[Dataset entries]
####################

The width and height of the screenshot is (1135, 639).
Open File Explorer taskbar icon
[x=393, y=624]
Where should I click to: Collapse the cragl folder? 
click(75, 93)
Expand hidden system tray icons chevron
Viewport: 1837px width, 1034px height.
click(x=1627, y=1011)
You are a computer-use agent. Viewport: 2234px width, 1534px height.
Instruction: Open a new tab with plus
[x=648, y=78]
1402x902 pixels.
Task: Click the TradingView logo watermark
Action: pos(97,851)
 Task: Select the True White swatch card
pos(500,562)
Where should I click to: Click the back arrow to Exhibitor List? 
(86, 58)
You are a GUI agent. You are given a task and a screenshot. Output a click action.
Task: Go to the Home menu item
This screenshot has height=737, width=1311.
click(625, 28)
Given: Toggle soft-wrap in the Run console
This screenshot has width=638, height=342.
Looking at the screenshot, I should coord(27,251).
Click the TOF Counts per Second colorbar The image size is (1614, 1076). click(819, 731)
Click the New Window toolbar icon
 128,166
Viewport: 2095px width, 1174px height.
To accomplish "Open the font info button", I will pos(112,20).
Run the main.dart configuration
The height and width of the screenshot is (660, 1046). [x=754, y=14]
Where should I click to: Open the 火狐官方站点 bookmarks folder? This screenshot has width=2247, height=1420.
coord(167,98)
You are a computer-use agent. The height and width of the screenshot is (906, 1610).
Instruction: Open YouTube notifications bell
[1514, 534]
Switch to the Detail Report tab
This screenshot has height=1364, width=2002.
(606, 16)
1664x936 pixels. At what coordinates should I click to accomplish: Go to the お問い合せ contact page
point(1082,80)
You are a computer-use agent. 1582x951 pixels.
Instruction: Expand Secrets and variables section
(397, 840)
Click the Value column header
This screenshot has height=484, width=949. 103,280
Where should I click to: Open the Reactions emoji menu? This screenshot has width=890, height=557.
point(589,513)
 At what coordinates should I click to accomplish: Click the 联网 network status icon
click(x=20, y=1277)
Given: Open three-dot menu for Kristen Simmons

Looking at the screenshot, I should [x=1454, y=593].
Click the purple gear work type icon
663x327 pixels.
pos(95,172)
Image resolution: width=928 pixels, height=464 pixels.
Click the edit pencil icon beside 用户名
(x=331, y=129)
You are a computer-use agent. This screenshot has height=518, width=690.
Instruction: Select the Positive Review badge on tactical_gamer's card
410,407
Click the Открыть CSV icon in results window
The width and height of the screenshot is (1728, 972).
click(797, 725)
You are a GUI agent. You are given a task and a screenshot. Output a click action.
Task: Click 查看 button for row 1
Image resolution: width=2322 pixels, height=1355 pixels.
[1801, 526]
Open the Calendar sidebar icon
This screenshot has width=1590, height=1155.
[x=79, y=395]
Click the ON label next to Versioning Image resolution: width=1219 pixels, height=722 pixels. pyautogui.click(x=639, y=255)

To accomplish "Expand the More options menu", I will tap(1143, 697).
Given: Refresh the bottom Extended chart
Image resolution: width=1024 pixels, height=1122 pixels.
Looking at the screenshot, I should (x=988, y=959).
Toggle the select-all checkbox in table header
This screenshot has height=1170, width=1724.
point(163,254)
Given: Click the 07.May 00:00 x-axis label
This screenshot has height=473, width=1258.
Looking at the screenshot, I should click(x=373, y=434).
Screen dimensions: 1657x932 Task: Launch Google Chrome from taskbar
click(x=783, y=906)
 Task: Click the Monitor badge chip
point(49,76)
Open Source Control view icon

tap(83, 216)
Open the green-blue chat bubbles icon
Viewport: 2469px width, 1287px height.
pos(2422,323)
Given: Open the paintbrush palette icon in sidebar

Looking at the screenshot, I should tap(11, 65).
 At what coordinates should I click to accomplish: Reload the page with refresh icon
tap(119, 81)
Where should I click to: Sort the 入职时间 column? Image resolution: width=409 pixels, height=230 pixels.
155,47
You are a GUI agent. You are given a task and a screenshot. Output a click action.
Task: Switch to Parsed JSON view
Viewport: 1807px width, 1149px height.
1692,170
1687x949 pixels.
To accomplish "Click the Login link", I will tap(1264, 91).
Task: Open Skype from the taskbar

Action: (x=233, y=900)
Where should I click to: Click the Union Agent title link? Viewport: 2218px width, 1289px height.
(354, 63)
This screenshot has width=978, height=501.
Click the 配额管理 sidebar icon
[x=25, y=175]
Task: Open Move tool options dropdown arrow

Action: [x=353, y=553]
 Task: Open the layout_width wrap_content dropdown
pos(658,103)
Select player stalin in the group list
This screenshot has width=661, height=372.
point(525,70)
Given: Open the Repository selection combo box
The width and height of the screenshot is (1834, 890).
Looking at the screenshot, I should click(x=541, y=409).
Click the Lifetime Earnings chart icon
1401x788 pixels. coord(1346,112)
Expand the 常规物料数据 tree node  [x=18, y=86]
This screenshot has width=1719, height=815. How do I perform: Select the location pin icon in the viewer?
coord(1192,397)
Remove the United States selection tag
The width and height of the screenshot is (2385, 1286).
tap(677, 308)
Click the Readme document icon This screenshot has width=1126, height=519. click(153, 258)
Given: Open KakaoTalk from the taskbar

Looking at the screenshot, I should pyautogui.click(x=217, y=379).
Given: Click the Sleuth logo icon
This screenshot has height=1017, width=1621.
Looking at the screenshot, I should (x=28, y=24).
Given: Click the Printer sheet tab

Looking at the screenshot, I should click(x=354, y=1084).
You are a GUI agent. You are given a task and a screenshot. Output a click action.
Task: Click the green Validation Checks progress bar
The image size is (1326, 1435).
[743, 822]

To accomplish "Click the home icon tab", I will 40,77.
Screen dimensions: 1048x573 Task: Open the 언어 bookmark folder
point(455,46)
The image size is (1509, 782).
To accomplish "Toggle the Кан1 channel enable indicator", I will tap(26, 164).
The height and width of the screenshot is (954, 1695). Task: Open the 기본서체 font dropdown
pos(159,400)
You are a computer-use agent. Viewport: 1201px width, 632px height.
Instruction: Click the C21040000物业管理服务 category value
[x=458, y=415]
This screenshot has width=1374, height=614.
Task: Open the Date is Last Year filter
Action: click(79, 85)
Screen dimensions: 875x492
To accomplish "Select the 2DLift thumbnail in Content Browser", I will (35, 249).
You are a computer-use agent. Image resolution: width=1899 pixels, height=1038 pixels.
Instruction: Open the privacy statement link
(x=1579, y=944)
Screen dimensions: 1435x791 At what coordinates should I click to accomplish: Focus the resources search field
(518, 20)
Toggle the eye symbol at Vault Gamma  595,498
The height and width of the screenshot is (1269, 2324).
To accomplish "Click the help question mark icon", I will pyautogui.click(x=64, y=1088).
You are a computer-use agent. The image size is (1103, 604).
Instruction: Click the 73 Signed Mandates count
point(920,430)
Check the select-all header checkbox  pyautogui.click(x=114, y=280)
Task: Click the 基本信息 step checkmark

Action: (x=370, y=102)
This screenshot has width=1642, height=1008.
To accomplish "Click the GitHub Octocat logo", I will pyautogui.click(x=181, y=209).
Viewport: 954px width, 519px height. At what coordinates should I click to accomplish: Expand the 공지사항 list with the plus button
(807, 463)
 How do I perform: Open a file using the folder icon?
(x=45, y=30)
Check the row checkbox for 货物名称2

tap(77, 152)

####################

**Exercise prompt**
The full set of entries must be restated exactly, with none omitted.

**Written response**
The width and height of the screenshot is (1135, 639).
Open File Explorer taskbar icon
[x=393, y=624]
Where should I click to: Collapse the cragl folder? 
click(75, 93)
Expand hidden system tray icons chevron
Viewport: 1837px width, 1034px height.
click(x=1627, y=1011)
You are a computer-use agent. Viewport: 2234px width, 1534px height.
Instruction: Open a new tab with plus
[x=648, y=78]
1402x902 pixels.
Task: Click the TradingView logo watermark
Action: pos(97,851)
 Task: Select the True White swatch card
pos(500,562)
Where should I click to: Click the back arrow to Exhibitor List? 
(86, 58)
You are a GUI agent. You are given a task and a screenshot. Output a click action.
Task: Go to the Home menu item
This screenshot has height=737, width=1311.
click(625, 28)
Given: Toggle soft-wrap in the Run console
This screenshot has width=638, height=342.
Looking at the screenshot, I should coord(27,251).
Click the TOF Counts per Second colorbar The image size is (1614, 1076). click(819, 731)
Click the New Window toolbar icon
 128,166
Viewport: 2095px width, 1174px height.
To accomplish "Open the font info button", I will pos(112,20).
Run the main.dart configuration
The height and width of the screenshot is (660, 1046). [x=754, y=14]
Where should I click to: Open the 火狐官方站点 bookmarks folder? This screenshot has width=2247, height=1420.
coord(167,98)
You are a computer-use agent. The height and width of the screenshot is (906, 1610).
Instruction: Open YouTube notifications bell
[1514, 534]
Switch to the Detail Report tab
This screenshot has height=1364, width=2002.
(606, 16)
1664x936 pixels. At what coordinates should I click to accomplish: Go to the お問い合せ contact page
point(1082,80)
You are a computer-use agent. 1582x951 pixels.
Instruction: Expand Secrets and variables section
(397, 840)
Click the Value column header
This screenshot has height=484, width=949. 103,280
Where should I click to: Open the Reactions emoji menu? This screenshot has width=890, height=557.
point(589,513)
 At what coordinates should I click to accomplish: Click the 联网 network status icon
click(x=20, y=1277)
Given: Open three-dot menu for Kristen Simmons

Looking at the screenshot, I should [x=1454, y=593].
Click the purple gear work type icon
663x327 pixels.
pos(95,172)
Image resolution: width=928 pixels, height=464 pixels.
Click the edit pencil icon beside 用户名
(x=331, y=129)
You are a computer-use agent. This screenshot has height=518, width=690.
Instruction: Select the Positive Review badge on tactical_gamer's card
410,407
Click the Открыть CSV icon in results window
The width and height of the screenshot is (1728, 972).
click(797, 725)
You are a GUI agent. You are given a task and a screenshot. Output a click action.
Task: Click 查看 button for row 1
Image resolution: width=2322 pixels, height=1355 pixels.
[1801, 526]
Open the Calendar sidebar icon
This screenshot has width=1590, height=1155.
[x=79, y=395]
Click the ON label next to Versioning Image resolution: width=1219 pixels, height=722 pixels. pyautogui.click(x=639, y=255)

To accomplish "Expand the More options menu", I will tap(1143, 697).
Given: Refresh the bottom Extended chart
Image resolution: width=1024 pixels, height=1122 pixels.
Looking at the screenshot, I should (x=988, y=959).
Toggle the select-all checkbox in table header
This screenshot has height=1170, width=1724.
point(163,254)
Given: Click the 07.May 00:00 x-axis label
This screenshot has height=473, width=1258.
Looking at the screenshot, I should click(x=373, y=434).
Screen dimensions: 1657x932 Task: Launch Google Chrome from taskbar
click(x=783, y=906)
 Task: Click the Monitor badge chip
point(49,76)
Open Source Control view icon

tap(83, 216)
Open the green-blue chat bubbles icon
Viewport: 2469px width, 1287px height.
pos(2422,323)
Given: Open the paintbrush palette icon in sidebar

Looking at the screenshot, I should tap(11, 65).
 At what coordinates should I click to accomplish: Reload the page with refresh icon
tap(119, 81)
Where should I click to: Sort the 入职时间 column? Image resolution: width=409 pixels, height=230 pixels.
155,47
You are a GUI agent. You are given a task and a screenshot. Output a click action.
Task: Switch to Parsed JSON view
Viewport: 1807px width, 1149px height.
1692,170
1687x949 pixels.
To accomplish "Click the Login link", I will tap(1264, 91).
Task: Open Skype from the taskbar

Action: (x=233, y=900)
Where should I click to: Click the Union Agent title link? Viewport: 2218px width, 1289px height.
(354, 63)
This screenshot has width=978, height=501.
Click the 配额管理 sidebar icon
[x=25, y=175]
Task: Open Move tool options dropdown arrow

Action: [x=353, y=553]
 Task: Open the layout_width wrap_content dropdown
pos(658,103)
Select player stalin in the group list
This screenshot has width=661, height=372.
point(525,70)
Given: Open the Repository selection combo box
The width and height of the screenshot is (1834, 890).
Looking at the screenshot, I should click(x=541, y=409).
Click the Lifetime Earnings chart icon
1401x788 pixels. coord(1346,112)
Expand the 常规物料数据 tree node  [x=18, y=86]
This screenshot has width=1719, height=815. How do I perform: Select the location pin icon in the viewer?
coord(1192,397)
Remove the United States selection tag
The width and height of the screenshot is (2385, 1286).
tap(677, 308)
Click the Readme document icon This screenshot has width=1126, height=519. click(153, 258)
Given: Open KakaoTalk from the taskbar

Looking at the screenshot, I should pyautogui.click(x=217, y=379).
Given: Click the Sleuth logo icon
This screenshot has height=1017, width=1621.
Looking at the screenshot, I should (x=28, y=24).
Given: Click the Printer sheet tab

Looking at the screenshot, I should click(x=354, y=1084).
You are a GUI agent. You are given a task and a screenshot. Output a click action.
Task: Click the green Validation Checks progress bar
The image size is (1326, 1435).
[743, 822]

To accomplish "Click the home icon tab", I will 40,77.
Screen dimensions: 1048x573 Task: Open the 언어 bookmark folder
point(455,46)
The image size is (1509, 782).
To accomplish "Toggle the Кан1 channel enable indicator", I will tap(26, 164).
The height and width of the screenshot is (954, 1695). Task: Open the 기본서체 font dropdown
pos(159,400)
You are a computer-use agent. Viewport: 1201px width, 632px height.
Instruction: Click the C21040000物业管理服务 category value
[x=458, y=415]
This screenshot has width=1374, height=614.
Task: Open the Date is Last Year filter
Action: click(79, 85)
Screen dimensions: 875x492
To accomplish "Select the 2DLift thumbnail in Content Browser", I will (35, 249).
You are a computer-use agent. Image resolution: width=1899 pixels, height=1038 pixels.
Instruction: Open the privacy statement link
(x=1579, y=944)
Screen dimensions: 1435x791 At what coordinates should I click to accomplish: Focus the resources search field
(518, 20)
Toggle the eye symbol at Vault Gamma  595,498
The height and width of the screenshot is (1269, 2324).
To accomplish "Click the help question mark icon", I will pyautogui.click(x=64, y=1088).
You are a computer-use agent. The image size is (1103, 604).
Instruction: Click the 73 Signed Mandates count
point(920,430)
Check the select-all header checkbox  pyautogui.click(x=114, y=280)
Task: Click the 基本信息 step checkmark

Action: (x=370, y=102)
This screenshot has width=1642, height=1008.
To accomplish "Click the GitHub Octocat logo", I will pyautogui.click(x=181, y=209).
Viewport: 954px width, 519px height. At what coordinates should I click to accomplish: Expand the 공지사항 list with the plus button
(807, 463)
 How do I perform: Open a file using the folder icon?
(x=45, y=30)
Check the row checkbox for 货物名称2

tap(77, 152)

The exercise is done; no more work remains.